- DATA RECORDS:
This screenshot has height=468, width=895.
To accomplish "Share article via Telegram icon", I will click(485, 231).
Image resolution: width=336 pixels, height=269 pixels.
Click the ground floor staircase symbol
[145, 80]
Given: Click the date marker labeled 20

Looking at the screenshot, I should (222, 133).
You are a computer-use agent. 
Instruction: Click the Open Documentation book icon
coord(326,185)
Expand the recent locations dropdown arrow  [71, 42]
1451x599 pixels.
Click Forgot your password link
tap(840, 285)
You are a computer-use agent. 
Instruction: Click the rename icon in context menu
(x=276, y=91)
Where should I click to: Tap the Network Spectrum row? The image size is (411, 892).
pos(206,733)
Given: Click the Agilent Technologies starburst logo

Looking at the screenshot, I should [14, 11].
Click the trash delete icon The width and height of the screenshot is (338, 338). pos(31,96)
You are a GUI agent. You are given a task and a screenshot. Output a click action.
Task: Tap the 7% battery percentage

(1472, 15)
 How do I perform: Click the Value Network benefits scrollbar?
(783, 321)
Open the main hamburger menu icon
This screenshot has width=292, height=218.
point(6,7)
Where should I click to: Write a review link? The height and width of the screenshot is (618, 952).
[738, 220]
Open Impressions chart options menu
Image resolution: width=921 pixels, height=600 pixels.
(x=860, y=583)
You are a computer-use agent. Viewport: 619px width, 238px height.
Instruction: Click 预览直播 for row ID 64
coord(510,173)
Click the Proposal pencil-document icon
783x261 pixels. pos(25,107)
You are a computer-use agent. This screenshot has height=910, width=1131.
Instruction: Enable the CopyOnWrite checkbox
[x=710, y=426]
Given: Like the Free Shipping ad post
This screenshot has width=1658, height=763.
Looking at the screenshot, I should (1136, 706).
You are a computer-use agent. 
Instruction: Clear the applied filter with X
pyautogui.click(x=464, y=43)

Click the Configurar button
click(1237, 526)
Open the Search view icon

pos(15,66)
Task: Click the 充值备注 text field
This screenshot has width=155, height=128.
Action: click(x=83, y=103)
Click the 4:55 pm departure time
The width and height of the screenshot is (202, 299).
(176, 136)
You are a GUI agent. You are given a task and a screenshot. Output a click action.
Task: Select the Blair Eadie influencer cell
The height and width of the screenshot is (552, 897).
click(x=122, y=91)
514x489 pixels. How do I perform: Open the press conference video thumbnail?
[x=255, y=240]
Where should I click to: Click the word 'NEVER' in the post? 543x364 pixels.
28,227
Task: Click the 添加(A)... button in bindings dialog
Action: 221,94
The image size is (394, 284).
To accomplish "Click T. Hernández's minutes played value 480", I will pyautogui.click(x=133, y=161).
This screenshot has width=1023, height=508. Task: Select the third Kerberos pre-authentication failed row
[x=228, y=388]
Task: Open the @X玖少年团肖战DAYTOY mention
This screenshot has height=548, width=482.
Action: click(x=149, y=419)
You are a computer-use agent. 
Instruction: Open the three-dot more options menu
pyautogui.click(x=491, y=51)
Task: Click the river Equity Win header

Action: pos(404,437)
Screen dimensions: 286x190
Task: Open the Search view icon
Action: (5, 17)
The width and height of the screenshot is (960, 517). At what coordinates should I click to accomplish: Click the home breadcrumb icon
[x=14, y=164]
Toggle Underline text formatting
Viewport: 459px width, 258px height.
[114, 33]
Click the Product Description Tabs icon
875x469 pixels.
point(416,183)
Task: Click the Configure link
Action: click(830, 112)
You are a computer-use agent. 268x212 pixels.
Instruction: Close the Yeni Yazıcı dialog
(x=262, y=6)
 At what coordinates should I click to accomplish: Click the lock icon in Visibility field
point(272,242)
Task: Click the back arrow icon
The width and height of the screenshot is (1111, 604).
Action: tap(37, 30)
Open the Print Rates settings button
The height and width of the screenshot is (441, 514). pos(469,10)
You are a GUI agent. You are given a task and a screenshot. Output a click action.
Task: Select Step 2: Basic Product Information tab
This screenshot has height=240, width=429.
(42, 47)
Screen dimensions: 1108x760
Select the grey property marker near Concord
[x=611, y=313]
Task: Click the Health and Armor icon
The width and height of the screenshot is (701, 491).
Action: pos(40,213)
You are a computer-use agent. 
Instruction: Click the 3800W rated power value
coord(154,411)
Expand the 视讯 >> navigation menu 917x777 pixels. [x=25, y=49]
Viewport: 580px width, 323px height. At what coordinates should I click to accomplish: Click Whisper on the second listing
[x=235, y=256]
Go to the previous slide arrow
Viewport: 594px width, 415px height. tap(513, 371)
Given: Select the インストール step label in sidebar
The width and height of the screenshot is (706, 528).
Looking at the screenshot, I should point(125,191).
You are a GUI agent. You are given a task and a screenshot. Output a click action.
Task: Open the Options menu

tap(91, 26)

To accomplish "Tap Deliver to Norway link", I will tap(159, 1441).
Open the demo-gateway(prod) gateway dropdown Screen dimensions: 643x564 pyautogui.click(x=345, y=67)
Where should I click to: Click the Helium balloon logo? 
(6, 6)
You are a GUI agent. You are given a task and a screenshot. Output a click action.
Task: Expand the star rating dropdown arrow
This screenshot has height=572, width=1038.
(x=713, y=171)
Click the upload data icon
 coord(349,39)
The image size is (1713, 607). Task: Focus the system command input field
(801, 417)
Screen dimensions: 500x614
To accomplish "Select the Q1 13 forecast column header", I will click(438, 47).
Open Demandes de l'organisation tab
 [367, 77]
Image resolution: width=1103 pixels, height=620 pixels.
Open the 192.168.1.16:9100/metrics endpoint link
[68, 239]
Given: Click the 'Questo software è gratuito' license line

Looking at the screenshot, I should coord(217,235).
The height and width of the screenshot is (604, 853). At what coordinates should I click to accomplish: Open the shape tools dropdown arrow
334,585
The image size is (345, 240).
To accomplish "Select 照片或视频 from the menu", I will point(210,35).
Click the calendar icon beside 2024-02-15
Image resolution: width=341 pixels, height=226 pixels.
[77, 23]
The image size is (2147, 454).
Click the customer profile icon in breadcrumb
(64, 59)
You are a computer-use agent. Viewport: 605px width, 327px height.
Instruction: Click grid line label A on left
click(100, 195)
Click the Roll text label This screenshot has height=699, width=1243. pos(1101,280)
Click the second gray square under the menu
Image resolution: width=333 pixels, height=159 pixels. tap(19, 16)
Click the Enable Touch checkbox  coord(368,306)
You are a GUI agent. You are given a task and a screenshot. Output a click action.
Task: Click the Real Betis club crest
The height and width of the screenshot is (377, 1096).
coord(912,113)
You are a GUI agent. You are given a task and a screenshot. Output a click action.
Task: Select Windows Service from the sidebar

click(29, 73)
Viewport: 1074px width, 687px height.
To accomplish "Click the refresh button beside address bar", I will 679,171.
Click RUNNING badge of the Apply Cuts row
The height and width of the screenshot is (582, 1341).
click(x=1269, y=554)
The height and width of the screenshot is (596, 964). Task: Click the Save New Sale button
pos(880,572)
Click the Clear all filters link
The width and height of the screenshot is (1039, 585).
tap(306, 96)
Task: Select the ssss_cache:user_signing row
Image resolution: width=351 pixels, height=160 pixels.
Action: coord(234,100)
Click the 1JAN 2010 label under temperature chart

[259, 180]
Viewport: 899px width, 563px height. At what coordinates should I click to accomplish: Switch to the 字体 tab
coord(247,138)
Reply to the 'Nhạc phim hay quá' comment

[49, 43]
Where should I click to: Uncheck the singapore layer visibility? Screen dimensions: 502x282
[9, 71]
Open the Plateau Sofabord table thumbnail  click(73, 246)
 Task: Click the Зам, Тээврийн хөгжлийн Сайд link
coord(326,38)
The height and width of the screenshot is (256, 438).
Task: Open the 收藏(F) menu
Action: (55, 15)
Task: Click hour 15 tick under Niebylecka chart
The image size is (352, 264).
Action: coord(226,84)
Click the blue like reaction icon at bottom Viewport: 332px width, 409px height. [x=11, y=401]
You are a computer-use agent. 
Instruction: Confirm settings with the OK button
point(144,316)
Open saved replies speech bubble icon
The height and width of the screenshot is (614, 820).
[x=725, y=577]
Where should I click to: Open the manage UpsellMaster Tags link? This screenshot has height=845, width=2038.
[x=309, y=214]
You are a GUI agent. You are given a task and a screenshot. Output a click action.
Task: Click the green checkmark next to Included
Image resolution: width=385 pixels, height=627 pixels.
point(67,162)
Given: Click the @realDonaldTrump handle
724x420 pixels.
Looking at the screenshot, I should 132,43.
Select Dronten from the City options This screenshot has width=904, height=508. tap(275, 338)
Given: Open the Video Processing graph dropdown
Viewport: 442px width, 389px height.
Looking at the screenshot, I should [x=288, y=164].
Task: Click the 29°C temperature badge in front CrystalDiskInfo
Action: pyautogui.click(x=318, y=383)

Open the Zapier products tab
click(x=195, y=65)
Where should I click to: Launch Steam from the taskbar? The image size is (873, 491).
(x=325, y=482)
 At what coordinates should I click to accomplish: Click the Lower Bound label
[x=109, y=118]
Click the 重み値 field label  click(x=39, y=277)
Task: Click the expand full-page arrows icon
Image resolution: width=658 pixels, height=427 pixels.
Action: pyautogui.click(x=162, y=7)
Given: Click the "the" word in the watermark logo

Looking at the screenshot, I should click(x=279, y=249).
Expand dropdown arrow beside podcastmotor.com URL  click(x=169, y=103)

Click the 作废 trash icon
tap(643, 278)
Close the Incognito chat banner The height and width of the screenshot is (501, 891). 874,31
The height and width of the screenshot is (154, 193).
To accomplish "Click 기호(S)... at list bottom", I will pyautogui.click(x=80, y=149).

- WHAT THE TASK ASKS: Every line of the entries above that holds "bottom" should be copied out.

- EXERCISE OUTPUT:
Click the blue like reaction icon at bottom Viewport: 332px width, 409px height. [x=11, y=401]
To accomplish "Click 기호(S)... at list bottom", I will pyautogui.click(x=80, y=149).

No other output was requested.